- Objective
Please render everything from the line containing "Click the -5m 55% FTP cooldown line" down to the end of the listing below as a JSON list of strings, one string per line, skipping blank lines and leaving out the pictures.

Entries on finding words and elements
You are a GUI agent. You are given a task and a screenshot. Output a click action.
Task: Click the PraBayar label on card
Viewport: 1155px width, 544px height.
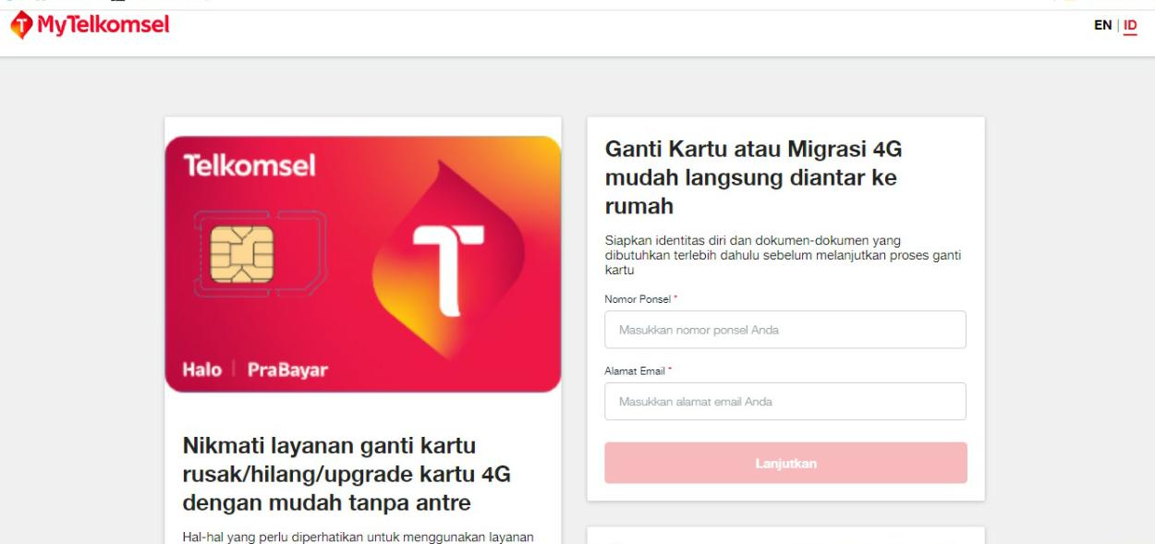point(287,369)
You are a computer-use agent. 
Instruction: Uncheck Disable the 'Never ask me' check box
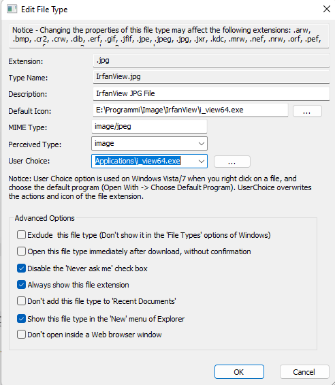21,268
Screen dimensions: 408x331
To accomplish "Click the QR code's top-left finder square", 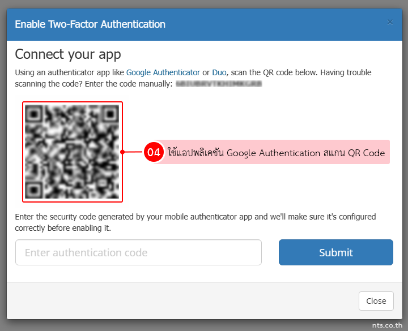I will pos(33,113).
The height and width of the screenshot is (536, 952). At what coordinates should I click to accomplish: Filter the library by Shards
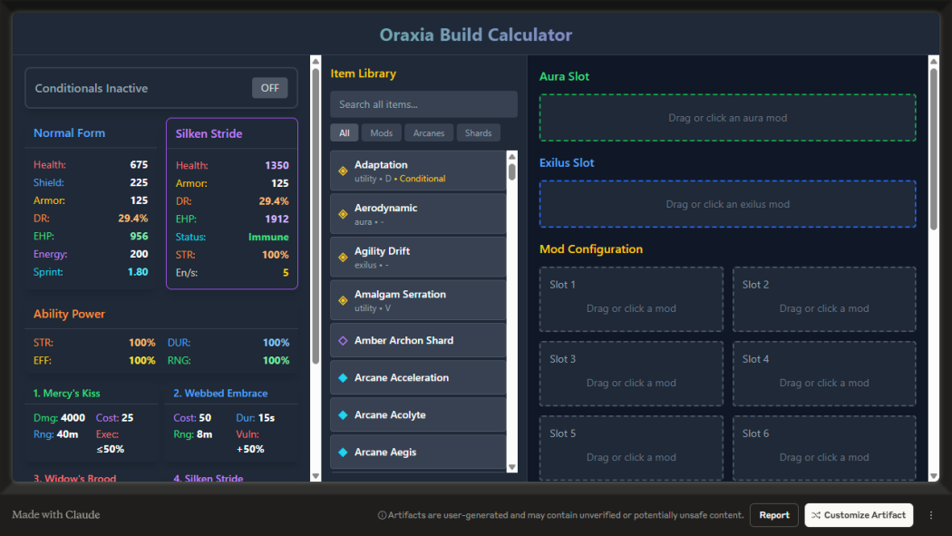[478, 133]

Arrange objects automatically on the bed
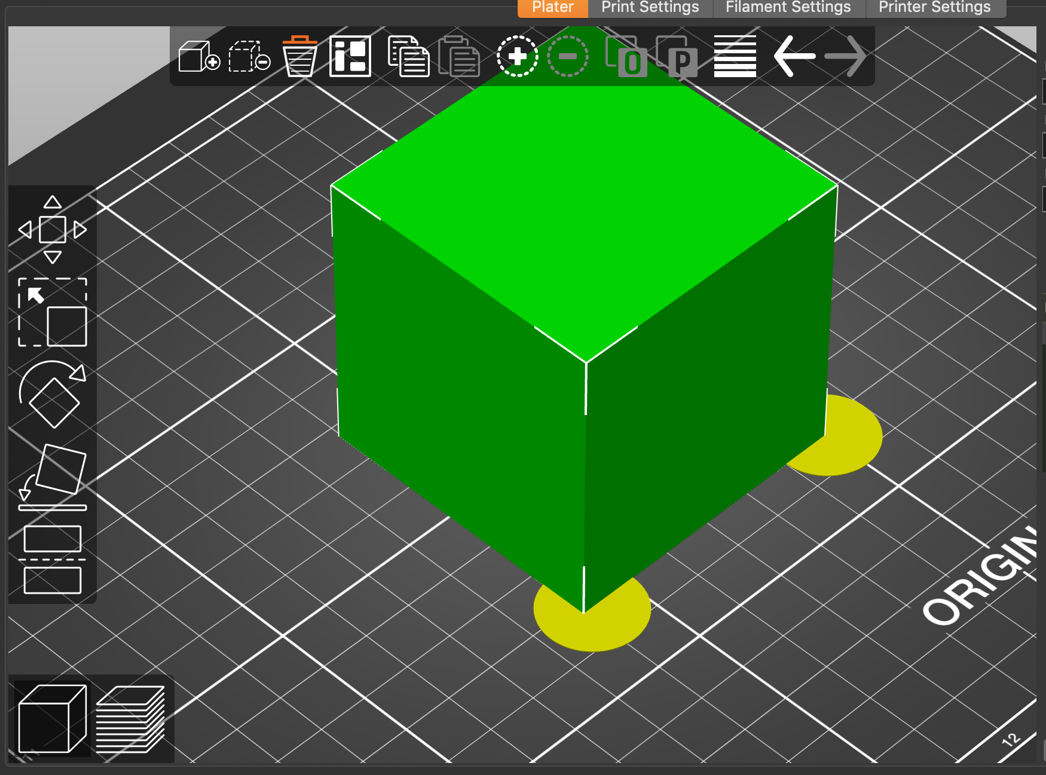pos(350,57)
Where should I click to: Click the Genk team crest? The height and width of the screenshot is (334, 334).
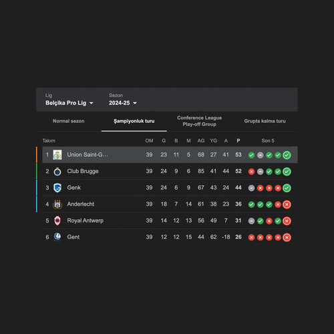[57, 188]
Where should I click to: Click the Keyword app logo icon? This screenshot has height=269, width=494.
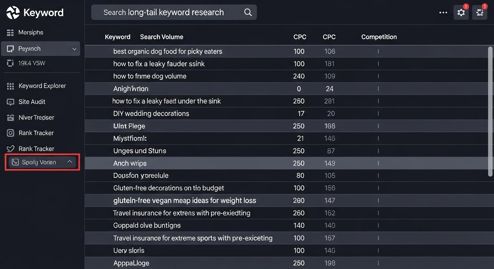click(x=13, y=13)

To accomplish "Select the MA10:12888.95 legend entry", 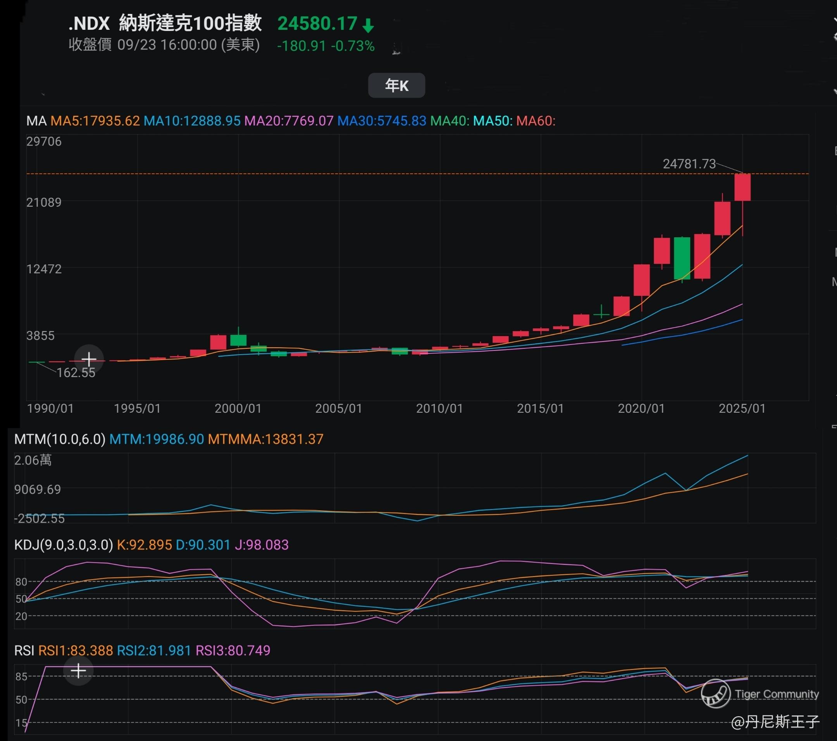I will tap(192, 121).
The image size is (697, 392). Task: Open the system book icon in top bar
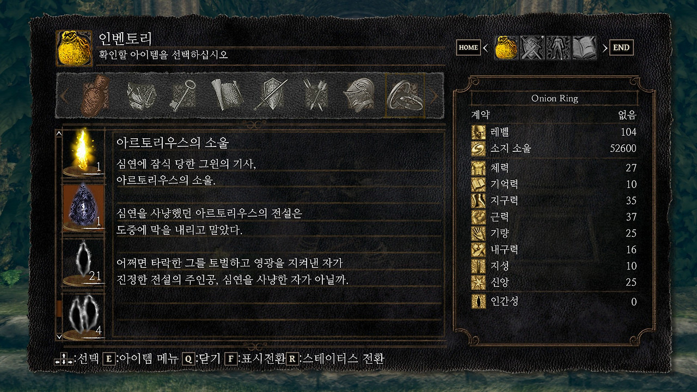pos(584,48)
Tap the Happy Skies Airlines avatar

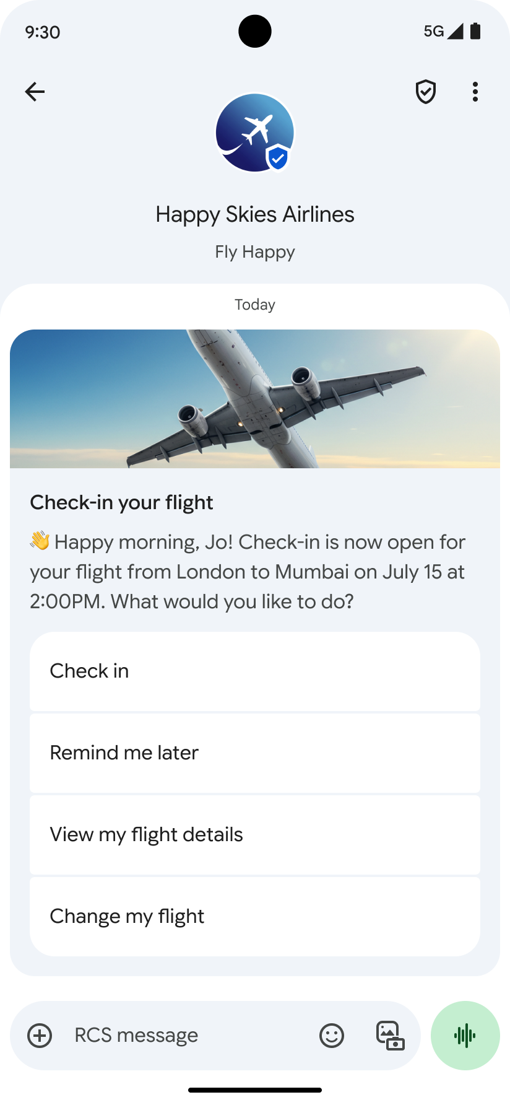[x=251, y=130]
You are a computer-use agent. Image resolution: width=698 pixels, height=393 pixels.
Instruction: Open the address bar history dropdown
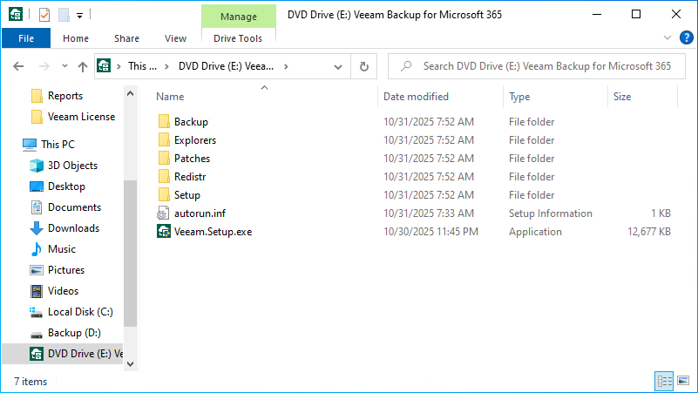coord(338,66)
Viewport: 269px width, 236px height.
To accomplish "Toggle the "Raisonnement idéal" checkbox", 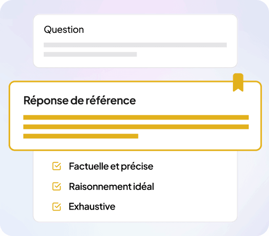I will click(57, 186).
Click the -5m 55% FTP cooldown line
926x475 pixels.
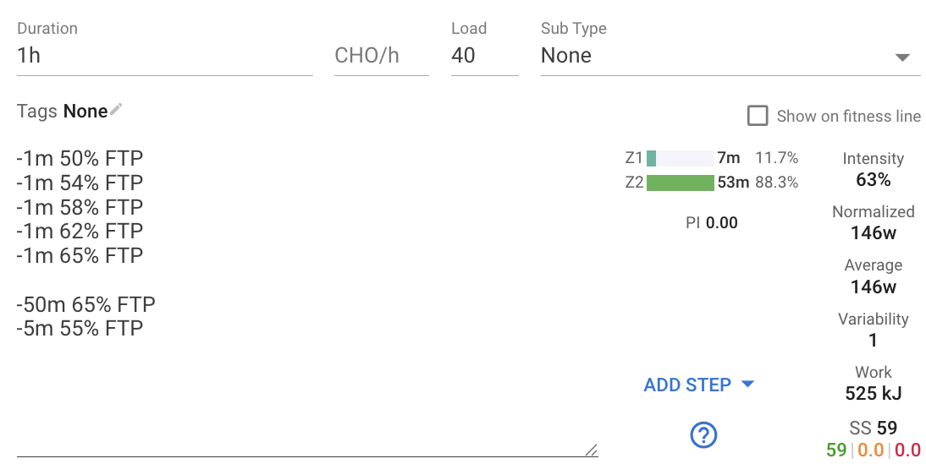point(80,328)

- Completed task
[
  "Click the -5m 55% FTP cooldown line",
  "926x475 pixels.",
  "point(80,328)"
]